I didn’t normally have dance practice on Tuesdays, but with the recital coming up we’d had it every day. My thighs burned as I stood on my tiptoes to get a cup from the top shelf. Benito and my other male cousins were all taller, yet they always took the glasses from the bottom shelf just to annoy the girls in the family.
“I was leaning toward Pink Champagne,” Adriana groaned.
“Then Pink Champagne it is,” I said as I filled my glass from the fridge water dispenser.
She shook her head. “No, now it doesn’t seem right.”
“The lemon, then.”
“That one doesn’t seem right either.”
I sighed. My sister could drive a saint to curse. I leaned against the fridge and eyed her over my glass. “Why are you in your swimsuit?”
“Was on my way to the pool, but Mamma stopped me and said I can’t leave the kitchen until I decide.”
After a moment of thought, a smile pulled on my lips. “Mamma left.”
Adriana’s gaze, warm and hopeful, popped up from the plates.
An hour later, with the cake flavor still undecided, Don’t Stop Believin’ played on the pool radio. The sun was hot, sparkling off the blue water as my head emerged from beneath. The cool liquid ran down my shoulders as I waded to my sister, who wore sunglasses and lay still on a floaty. She was a diva in the pool. In other words: boring. I tipped her.
She came up sputtering, pulling her sunglasses off and pushing the dark hair from her face. “I don’t know why you can’t just let me . . .” she trailed off.
The pool sat at the side of the house, allowing a view to the front gates. My gaze followed hers to see a lawn care truck coming down the drive. Oh no. Before I could say a word, she pulled herself out of the pool.
“Adriana, don’t,” I warned. My stomach twisted. I wasn’t sure how she’d seen Ryan this long without Papà finding out. She’d falsified her class schedule, putting an extra time slot down that she could spend with him, but seeing him at the house was too risky.
She turned to me, her gaze soft and pleading. “I just want to talk to him.”

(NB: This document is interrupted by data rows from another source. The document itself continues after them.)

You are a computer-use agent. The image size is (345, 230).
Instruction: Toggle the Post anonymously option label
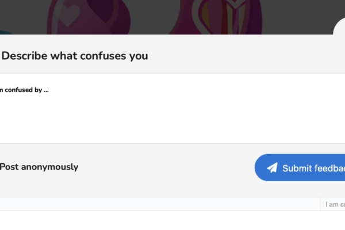pyautogui.click(x=39, y=167)
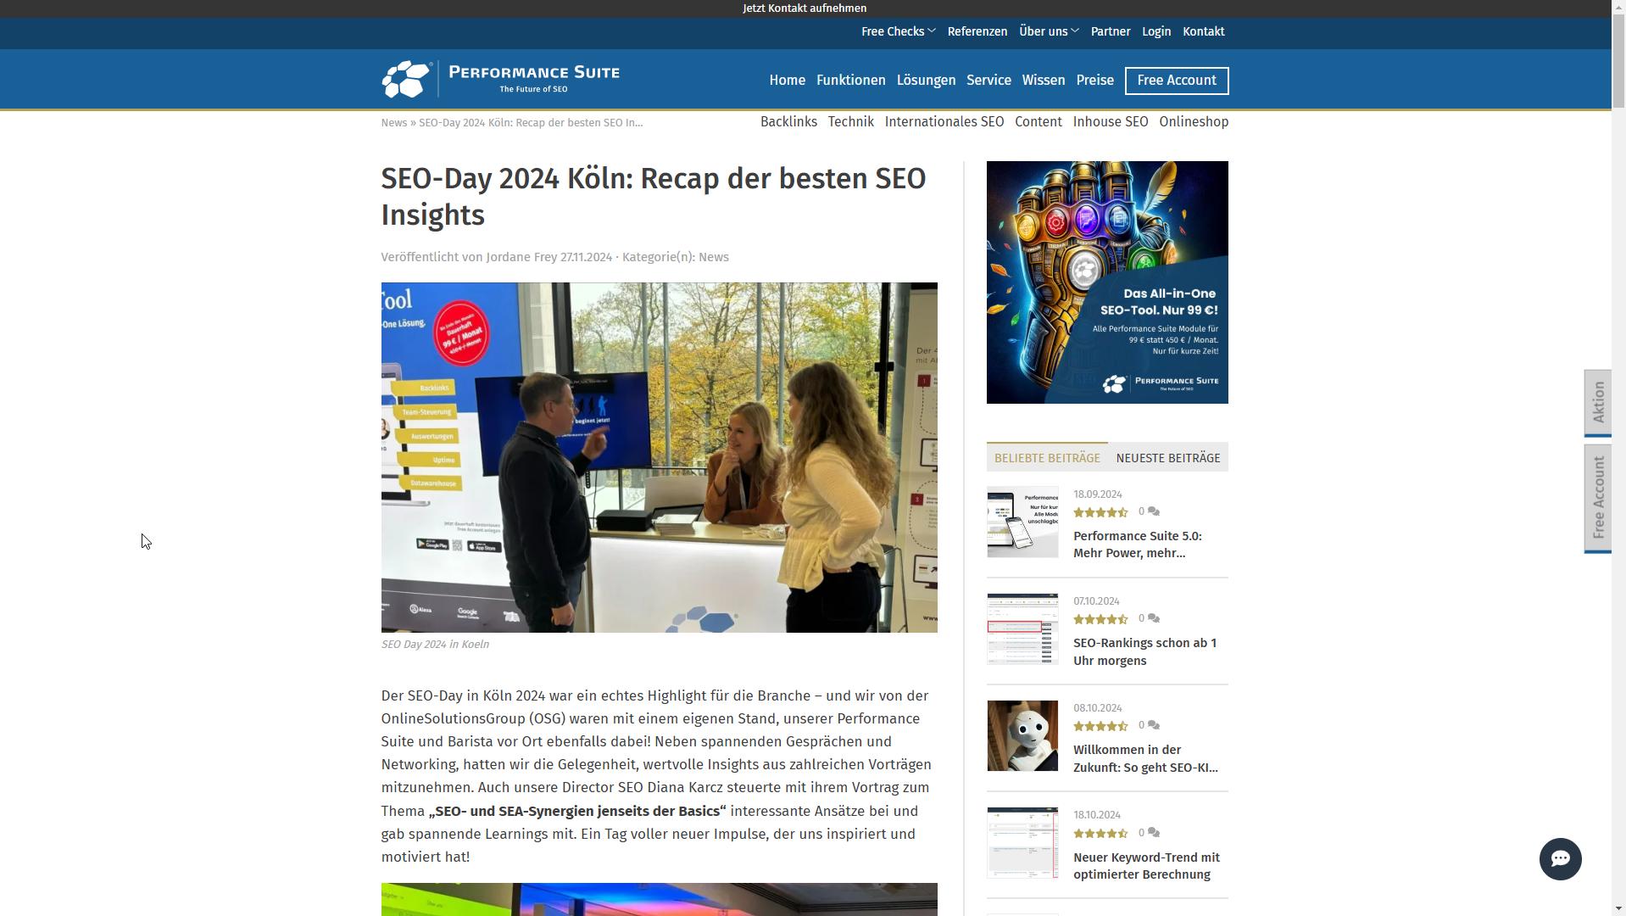This screenshot has width=1626, height=916.
Task: Click the star rating of SEO-Rankings post
Action: point(1100,618)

“And say what? That you’re still getting married in three weeks?”
“And whose fault is that?” she snapped.
Ouch.
She was never abrupt with me like this. We might not have talked much lately—because what would we talk about? Her wedding?—but she’d never been hostile with me.
“I haven’t done anything you haven’t done,” I told her.

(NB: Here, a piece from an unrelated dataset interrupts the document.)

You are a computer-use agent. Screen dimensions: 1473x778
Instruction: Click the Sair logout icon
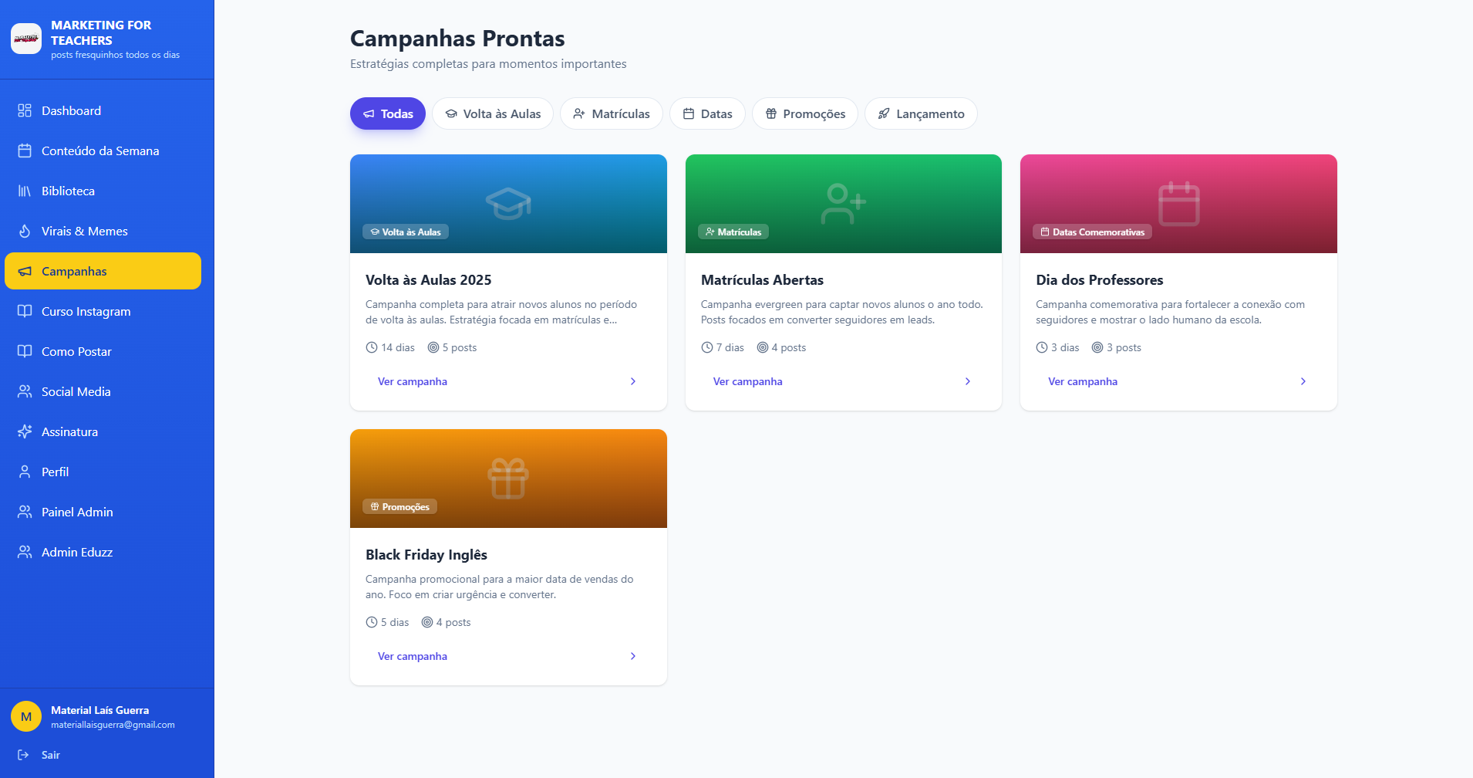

“I know. I just need to talk to him. You would want to talk to—” she glanced toward the ring on my finger under the water, “—him if you could, wouldn’t you?”
Would I? I didn’t know. Maybe that was the reason guilt felt like a heavy weight I carried around daily. It’d all been meaningless. It wasn’t even for love. And I was the only one who’d gotten out alive.

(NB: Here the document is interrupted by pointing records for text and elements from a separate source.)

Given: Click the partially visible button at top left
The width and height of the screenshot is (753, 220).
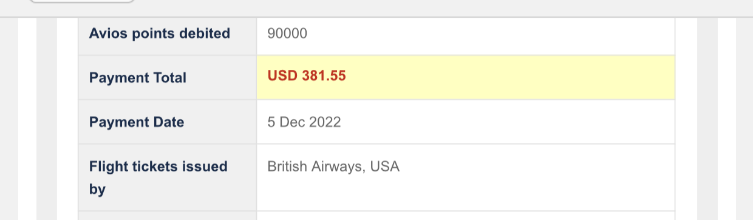Looking at the screenshot, I should point(82,1).
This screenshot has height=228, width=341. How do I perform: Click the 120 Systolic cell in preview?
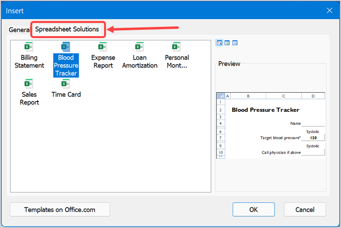coord(313,138)
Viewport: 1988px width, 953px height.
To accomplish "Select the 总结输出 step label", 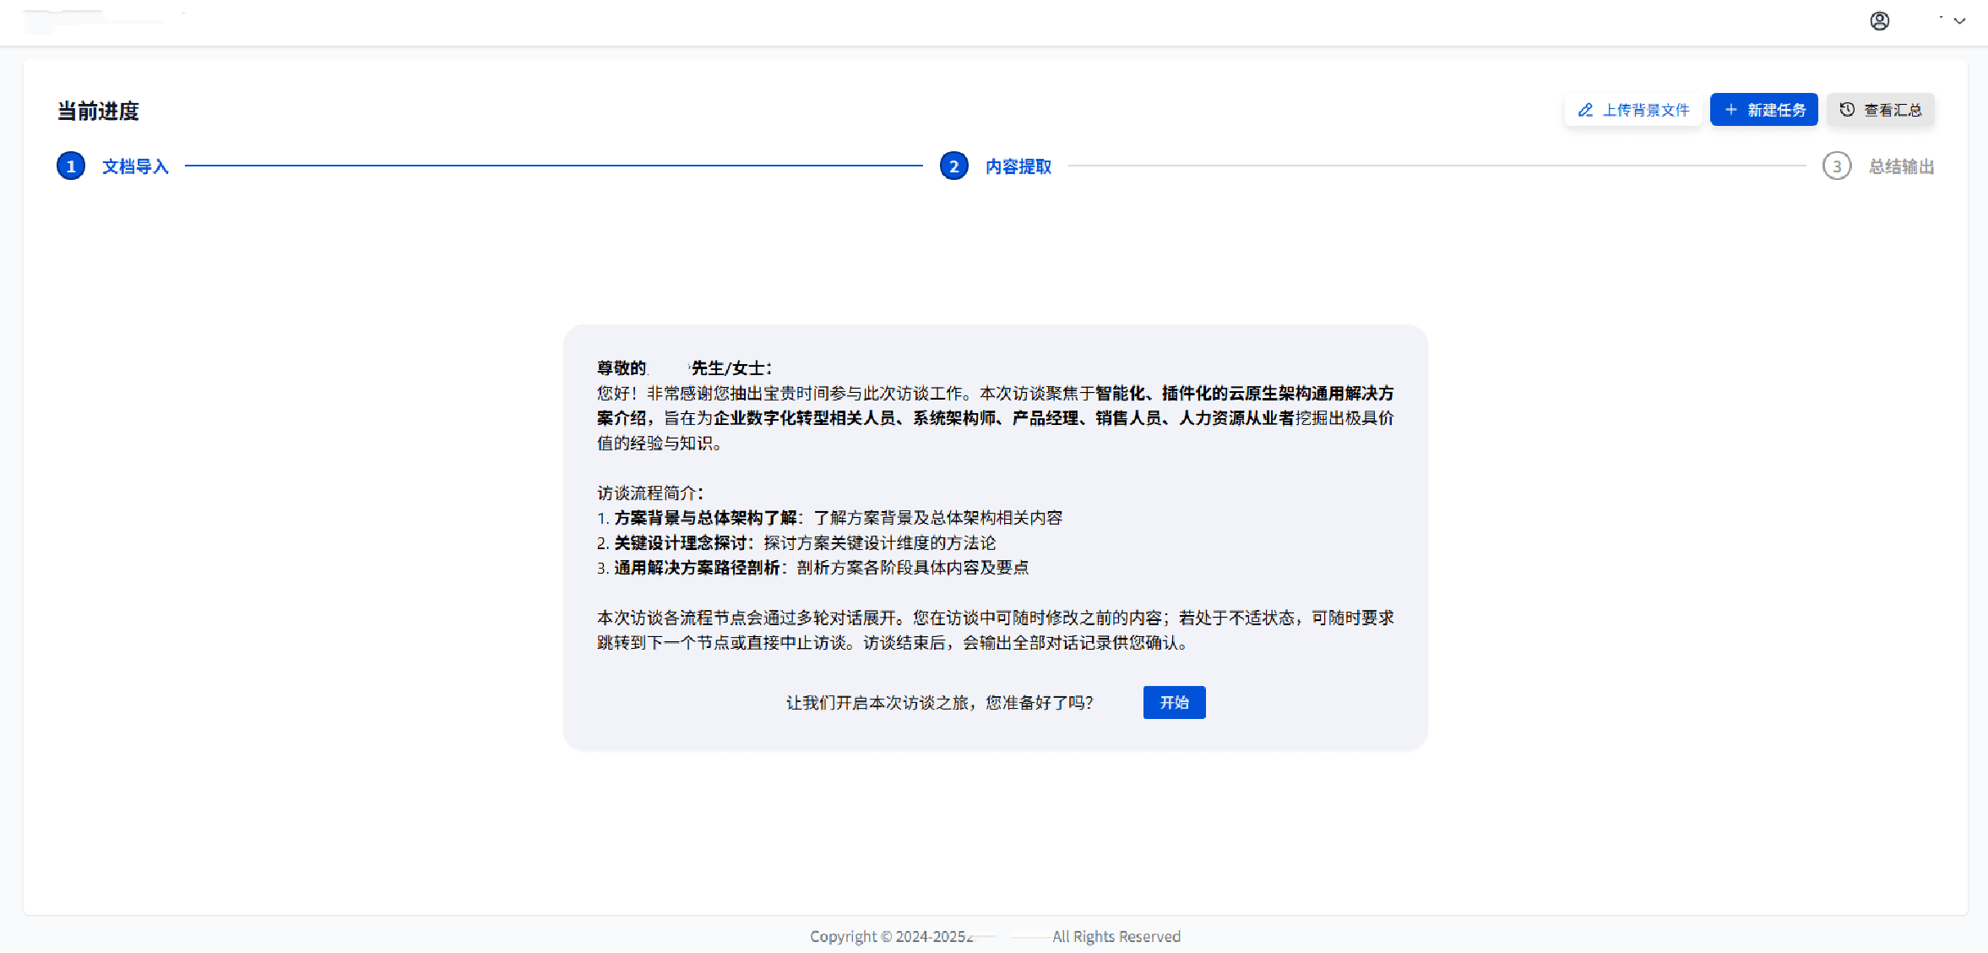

“The cameras,” I warned her. There was a security system downstairs that Dominic only had to glance at to see what was going on outside the home. I took a deep breath and tried to ignore the unease that swam in my veins. “The living room. Talk to him in there so you can see if anyone comes down the drive.”
The gardener came on Tuesdays and Fridays for lawn care and to clean the pool, so the truck wouldn’t raise Dominic’s suspicion. Let’s just hope my cousin was immersed in Skyrim like he usually was and wouldn’t show his face upstairs. Thankfully, Benito wasn’t here; he had a sharper eye.
My gaze found Ryan, who stood next to his truck, looking in our direction. He wasn’t even wearing his lawn care t-shirt, but a button-up and jeans. I groaned. What the hell is he thinking?
Adriana beamed. “Thank you, Elena!”
Then she was running toward him.
As I lay on my back, arms out, the sun warmed my front while the cool water licked at my sides. My eyes closed. I wondered what it would be like living here without my sister. How long I would coast through the halls until I got the same fate as her. I wondered if my papà would let me take classes this upcoming semester, though I was sure I’d blown that for myself.
I’d been pulled from all writing and political classes six months ago. I was free from a job, all responsibilities if I wanted, but even as the water held me up, slowly turned me in a circle, I might as well be drowning. Drowning in a past mistake I could never fix, but one I could try to make amends for. One I would amend, in the only way I could.